Any criminal solicitor worth his salt will be able to tell you that crashing a recently stolen vehicle into a Police Officer's car is not going to end well. This was exactly what happened to a Mr Beard who was already well known to the Court for previous matters including some motoring convictions.
The vehicle belonged to the Deputy Chief Constable of Durham Police and Mr Beard had only just been released on bail from the police station, for an unrelated matter, when he was involved in the new driving offence. It was alleged that he had stolen the car after taking the keys from a local public house when he was making his way home and had in fact also decided to steal a mobile phone at the same time. Mr Beard was also held to be responsible for assaulting the Deputy Chief Constable and failing to provide a blood specimen when asked to do so at the police station. The theft of the vehicle would be serious enough but the failing to provide a sample can lead to a lengthy disqualification from driving and a licence to be endorsed.

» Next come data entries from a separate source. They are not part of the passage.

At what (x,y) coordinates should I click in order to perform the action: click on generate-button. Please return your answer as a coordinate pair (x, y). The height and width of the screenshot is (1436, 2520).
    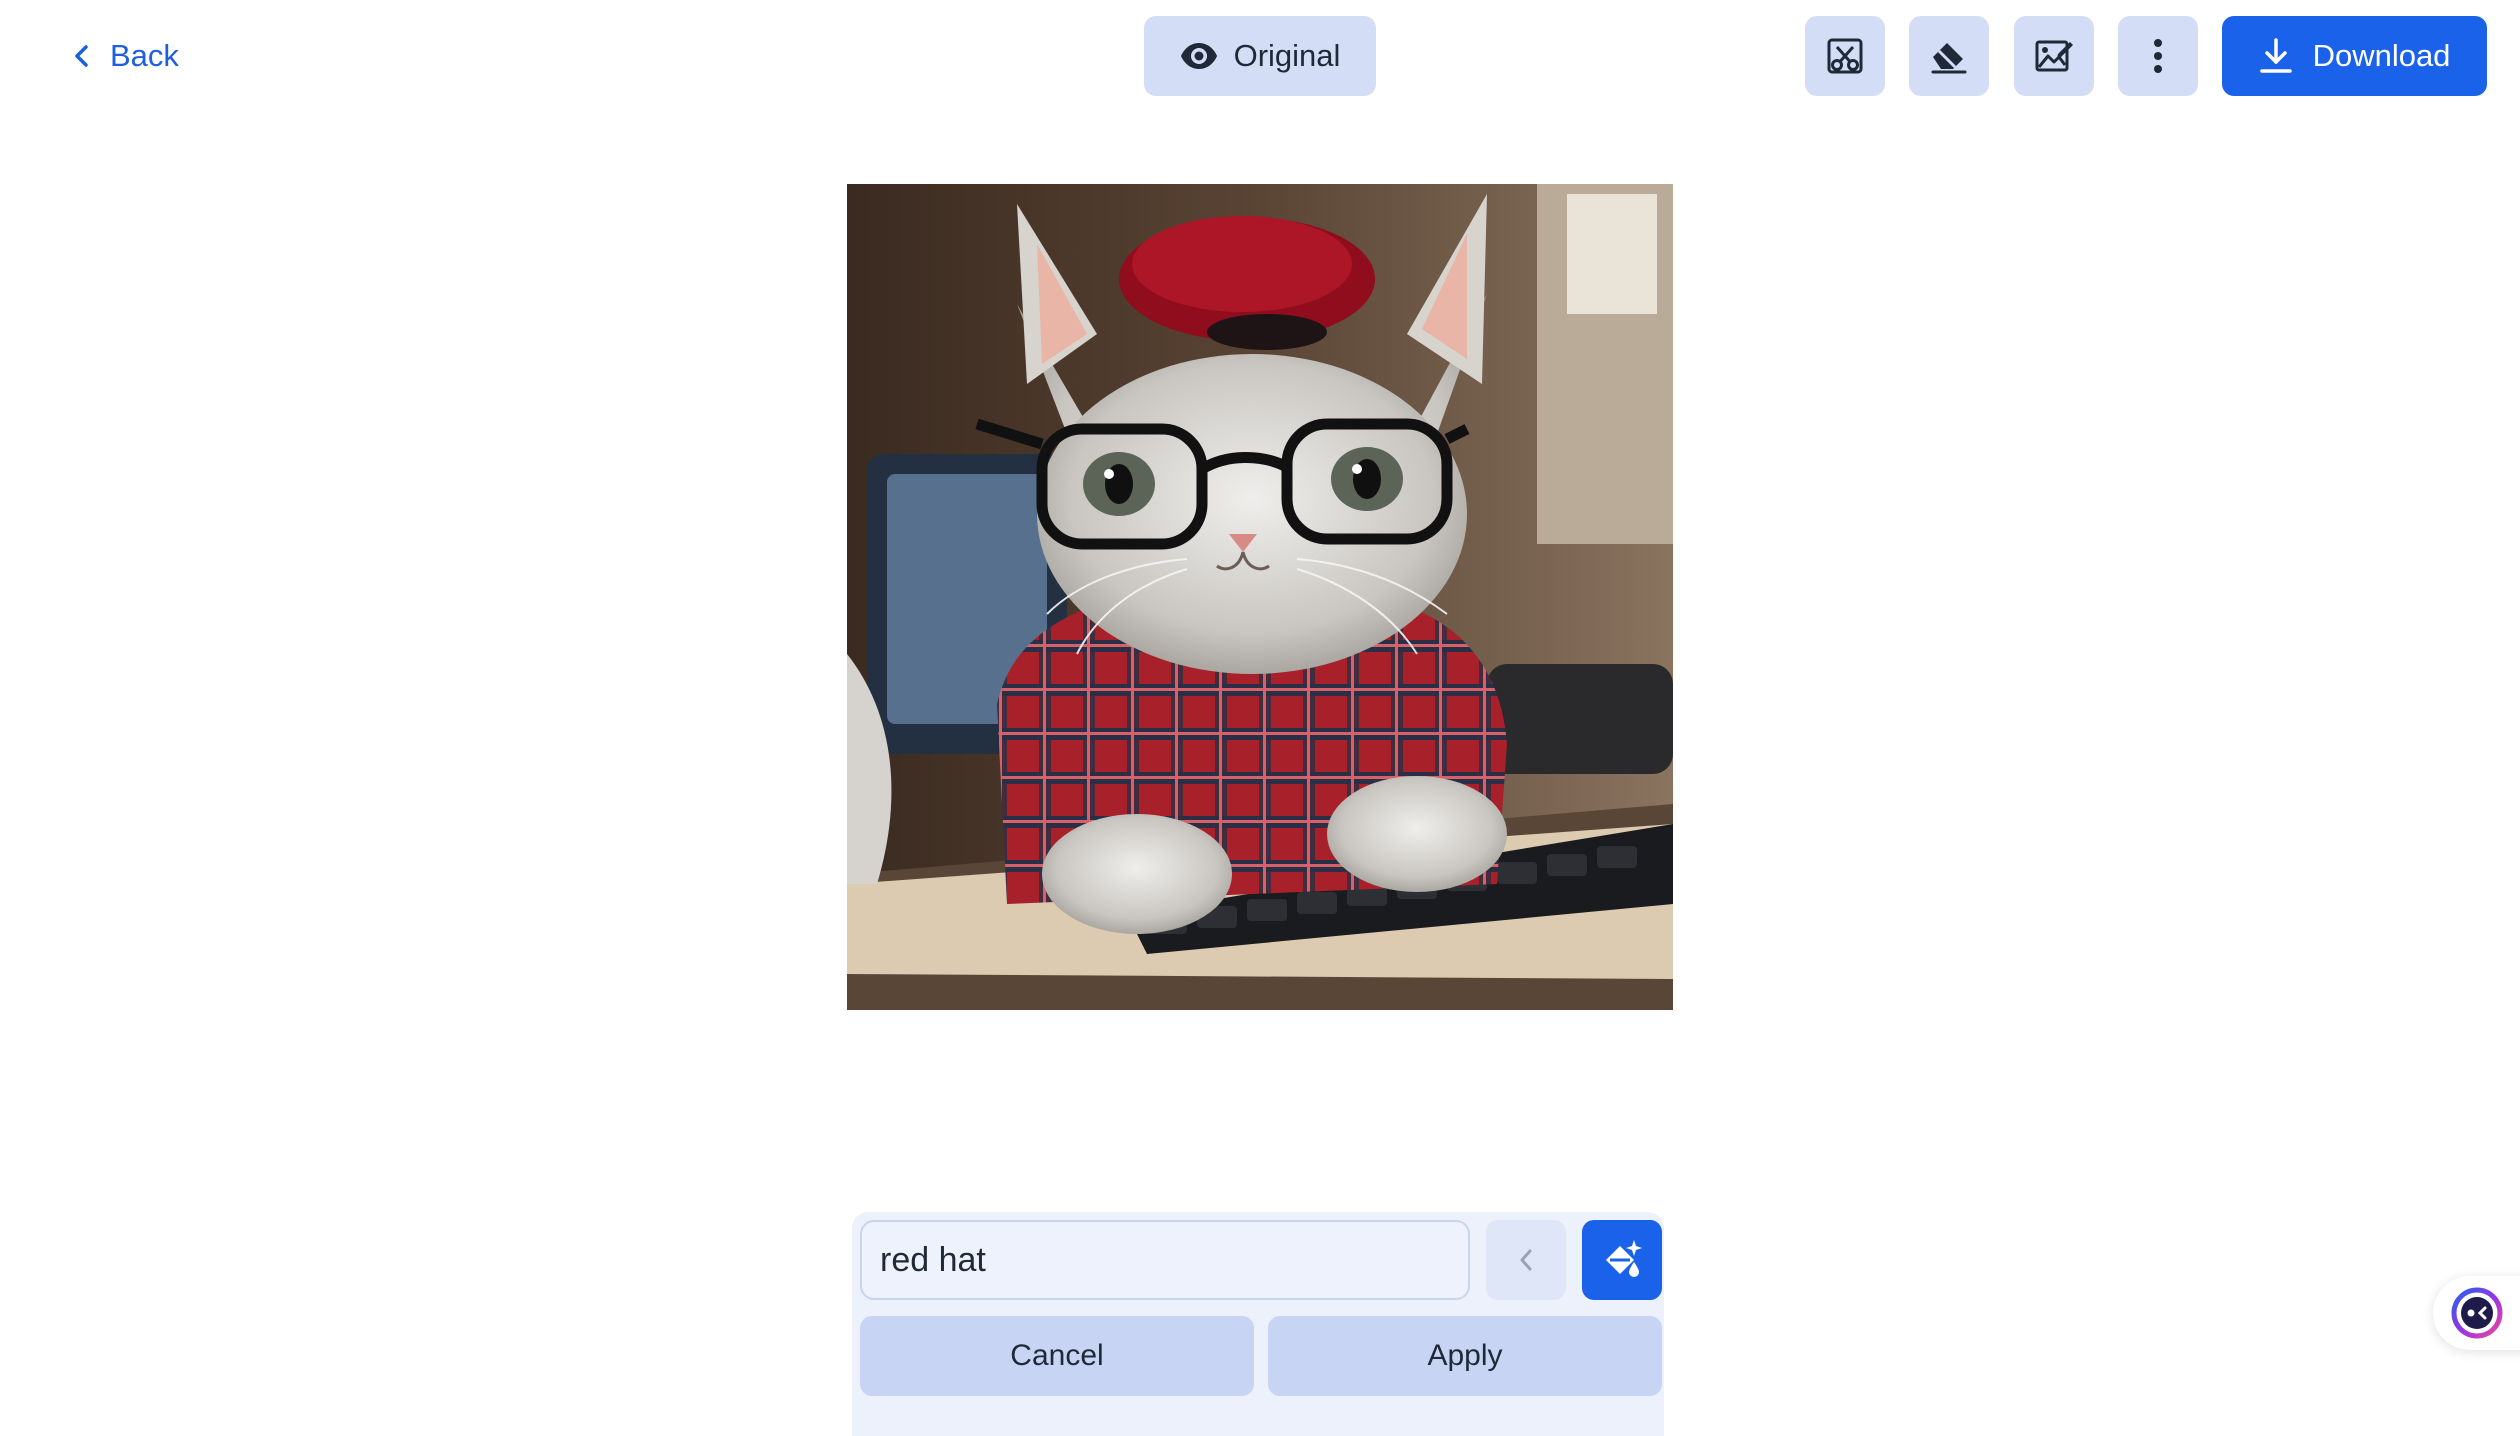
    Looking at the image, I should click on (1622, 1260).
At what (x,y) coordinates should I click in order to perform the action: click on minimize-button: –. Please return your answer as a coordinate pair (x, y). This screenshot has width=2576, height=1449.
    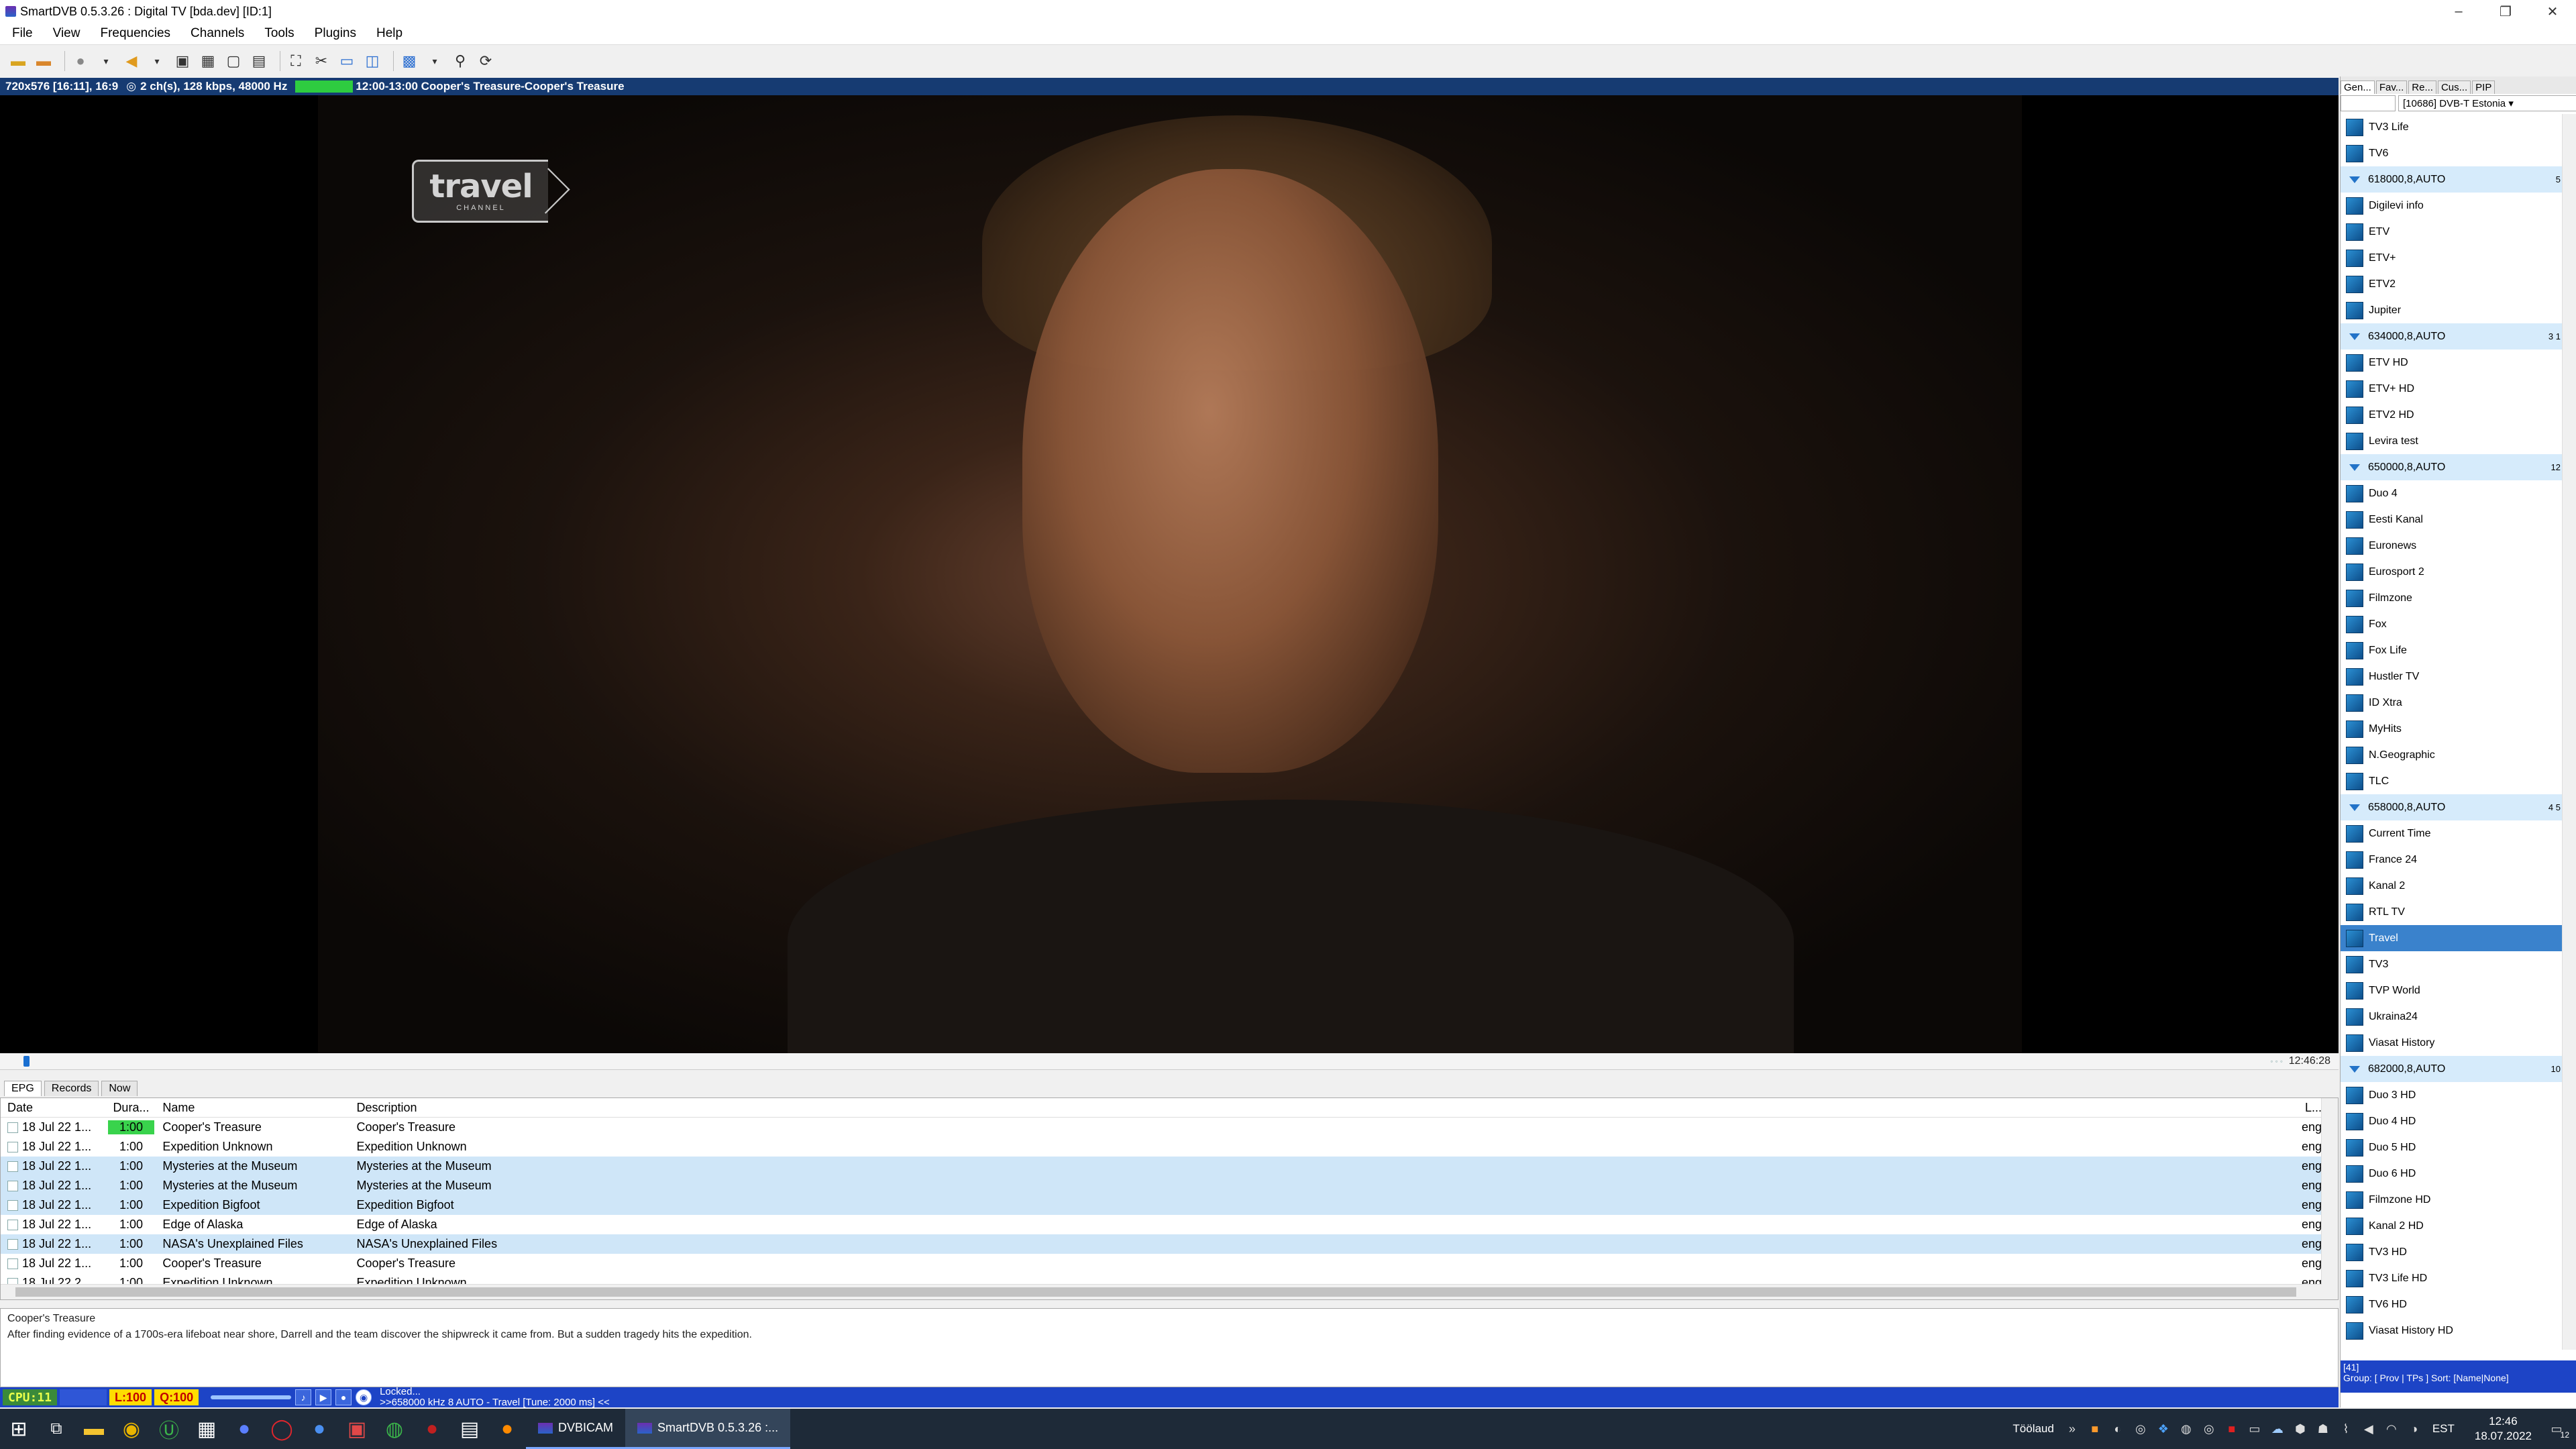
    Looking at the image, I should click on (2458, 11).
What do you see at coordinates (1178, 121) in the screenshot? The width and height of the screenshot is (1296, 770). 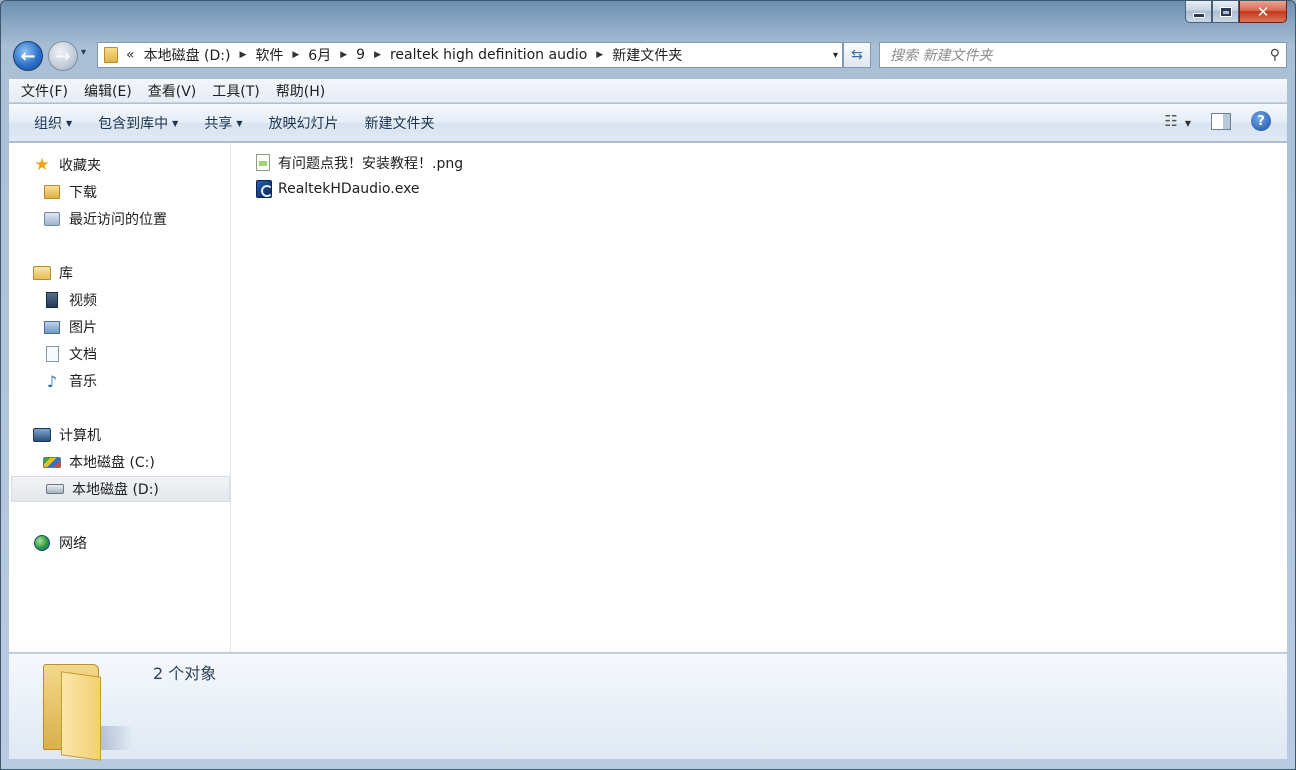 I see `change-view-button: ☷ ▼` at bounding box center [1178, 121].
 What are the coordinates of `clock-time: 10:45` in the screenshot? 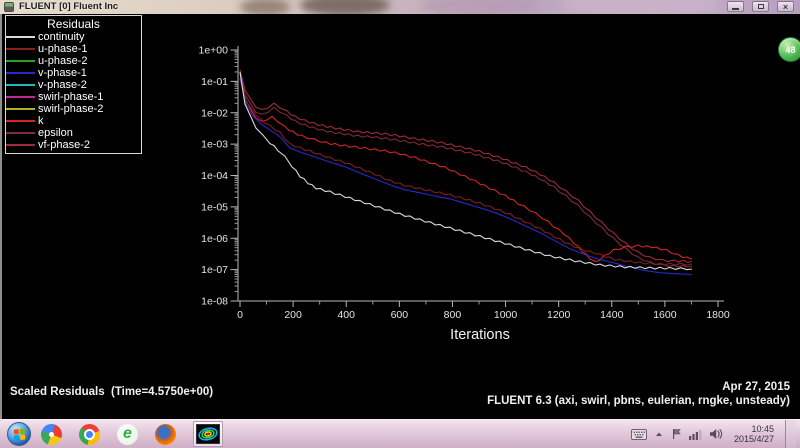 It's located at (762, 429).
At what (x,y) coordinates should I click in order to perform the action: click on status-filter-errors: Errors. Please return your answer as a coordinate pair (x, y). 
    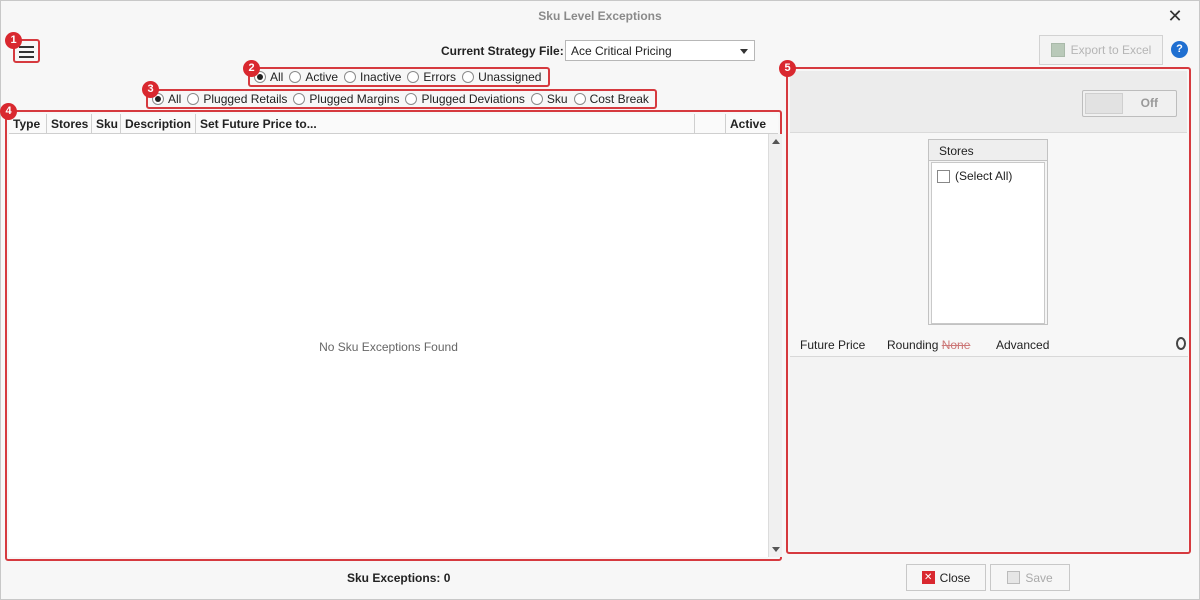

Mr Beard was sentenced at the Crown Court due to the serious nature of the charges. It has not been made clear whether he engaged the services of a specialist motoring solicitor but he would have been well advised to do just that. These types of cases can result in a number of different punishments including being banned from driving and a custodial sentence. The Crown Prosecutor informed the Court of the facts of the case which were that Mr Beard had stolen the Fiat motor vehicle and then crashed it into the Mercedes of the DCC, he had then attempted to head butt the police officer during the fracas that followed. The vehicles involved both had substantial damage caused to them and the DCC received minor injuries to his upper lip. Mr Beard was detained at the scene and taken into custody for the serious offences. He later appeared at the Crown Court before HHJ Peter Kelson who concluded the matter by imposing an immediate custodial sentence of two years stating that Mr Beard enjoyed a criminal record that was "appalling."